::: DATA FOR REVIEW

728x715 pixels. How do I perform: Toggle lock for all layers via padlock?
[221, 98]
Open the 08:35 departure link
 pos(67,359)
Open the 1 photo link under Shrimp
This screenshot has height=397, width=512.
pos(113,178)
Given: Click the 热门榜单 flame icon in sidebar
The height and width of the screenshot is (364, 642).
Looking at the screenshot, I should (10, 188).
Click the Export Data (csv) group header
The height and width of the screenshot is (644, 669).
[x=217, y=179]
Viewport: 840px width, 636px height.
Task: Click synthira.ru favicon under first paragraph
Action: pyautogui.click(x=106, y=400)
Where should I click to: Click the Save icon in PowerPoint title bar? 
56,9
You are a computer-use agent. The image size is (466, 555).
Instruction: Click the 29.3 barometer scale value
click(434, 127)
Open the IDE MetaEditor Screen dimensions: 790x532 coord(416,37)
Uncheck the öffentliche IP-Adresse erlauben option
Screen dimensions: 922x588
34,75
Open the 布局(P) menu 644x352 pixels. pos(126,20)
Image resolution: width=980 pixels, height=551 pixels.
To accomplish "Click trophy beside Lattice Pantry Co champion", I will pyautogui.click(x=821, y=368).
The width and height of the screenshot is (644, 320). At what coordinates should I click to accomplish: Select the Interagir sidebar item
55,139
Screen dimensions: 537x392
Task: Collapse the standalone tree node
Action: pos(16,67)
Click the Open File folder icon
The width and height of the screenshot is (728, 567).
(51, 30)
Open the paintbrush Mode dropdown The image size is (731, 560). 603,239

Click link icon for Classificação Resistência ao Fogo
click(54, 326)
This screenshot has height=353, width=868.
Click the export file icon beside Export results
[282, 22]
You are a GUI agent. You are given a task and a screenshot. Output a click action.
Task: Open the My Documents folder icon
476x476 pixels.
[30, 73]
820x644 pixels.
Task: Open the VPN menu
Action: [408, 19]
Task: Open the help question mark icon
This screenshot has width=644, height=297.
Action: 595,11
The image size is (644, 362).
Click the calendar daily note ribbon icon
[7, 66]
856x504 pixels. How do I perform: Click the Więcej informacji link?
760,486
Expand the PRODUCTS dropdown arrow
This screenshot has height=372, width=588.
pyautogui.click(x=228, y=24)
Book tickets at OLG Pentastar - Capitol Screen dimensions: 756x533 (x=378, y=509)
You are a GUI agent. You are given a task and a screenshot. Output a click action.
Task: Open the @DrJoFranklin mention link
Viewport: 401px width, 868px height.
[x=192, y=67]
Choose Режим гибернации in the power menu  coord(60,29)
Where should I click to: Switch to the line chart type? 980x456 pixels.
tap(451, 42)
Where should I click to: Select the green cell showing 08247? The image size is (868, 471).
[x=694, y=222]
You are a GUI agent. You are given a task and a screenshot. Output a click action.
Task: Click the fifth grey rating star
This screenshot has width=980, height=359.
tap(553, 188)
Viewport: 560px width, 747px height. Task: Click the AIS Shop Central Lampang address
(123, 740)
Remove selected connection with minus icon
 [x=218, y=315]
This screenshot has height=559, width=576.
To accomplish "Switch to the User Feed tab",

::::::

# [AIM OF THE TASK]
All the records shown above need to be given again exactly.

# [SOLUTION TO THIS EXERCISE]
728x715 pixels. How do I perform: Toggle lock for all layers via padlock?
[221, 98]
Open the 08:35 departure link
 pos(67,359)
Open the 1 photo link under Shrimp
This screenshot has height=397, width=512.
pos(113,178)
Given: Click the 热门榜单 flame icon in sidebar
The height and width of the screenshot is (364, 642).
Looking at the screenshot, I should (10, 188).
Click the Export Data (csv) group header
The height and width of the screenshot is (644, 669).
[x=217, y=179]
Viewport: 840px width, 636px height.
Task: Click synthira.ru favicon under first paragraph
Action: pyautogui.click(x=106, y=400)
Where should I click to: Click the Save icon in PowerPoint title bar? 
56,9
You are a computer-use agent. The image size is (466, 555).
Instruction: Click the 29.3 barometer scale value
click(434, 127)
Open the IDE MetaEditor Screen dimensions: 790x532 coord(416,37)
Uncheck the öffentliche IP-Adresse erlauben option
Screen dimensions: 922x588
34,75
Open the 布局(P) menu 644x352 pixels. pos(126,20)
Image resolution: width=980 pixels, height=551 pixels.
To accomplish "Click trophy beside Lattice Pantry Co champion", I will pyautogui.click(x=821, y=368).
The width and height of the screenshot is (644, 320). At what coordinates should I click to accomplish: Select the Interagir sidebar item
55,139
Screen dimensions: 537x392
Task: Collapse the standalone tree node
Action: pos(16,67)
Click the Open File folder icon
The width and height of the screenshot is (728, 567).
(51, 30)
Open the paintbrush Mode dropdown The image size is (731, 560). 603,239

Click link icon for Classificação Resistência ao Fogo
click(54, 326)
This screenshot has height=353, width=868.
Click the export file icon beside Export results
[282, 22]
You are a GUI agent. You are given a task and a screenshot. Output a click action.
Task: Open the My Documents folder icon
476x476 pixels.
[30, 73]
820x644 pixels.
Task: Open the VPN menu
Action: [408, 19]
Task: Open the help question mark icon
This screenshot has width=644, height=297.
Action: 595,11
The image size is (644, 362).
Click the calendar daily note ribbon icon
[7, 66]
856x504 pixels. How do I perform: Click the Więcej informacji link?
760,486
Expand the PRODUCTS dropdown arrow
This screenshot has height=372, width=588.
pyautogui.click(x=228, y=24)
Book tickets at OLG Pentastar - Capitol Screen dimensions: 756x533 (x=378, y=509)
You are a GUI agent. You are given a task and a screenshot. Output a click action.
Task: Open the @DrJoFranklin mention link
Viewport: 401px width, 868px height.
[x=192, y=67]
Choose Режим гибернации in the power menu  coord(60,29)
Where should I click to: Switch to the line chart type? 980x456 pixels.
tap(451, 42)
Where should I click to: Select the green cell showing 08247? The image size is (868, 471).
[x=694, y=222]
You are a GUI agent. You are given a task and a screenshot. Output a click action.
Task: Click the fifth grey rating star
This screenshot has width=980, height=359.
tap(553, 188)
Viewport: 560px width, 747px height. Task: Click the AIS Shop Central Lampang address
(123, 740)
Remove selected connection with minus icon
 [x=218, y=315]
This screenshot has height=559, width=576.
To accomplish "Switch to the User Feed tab",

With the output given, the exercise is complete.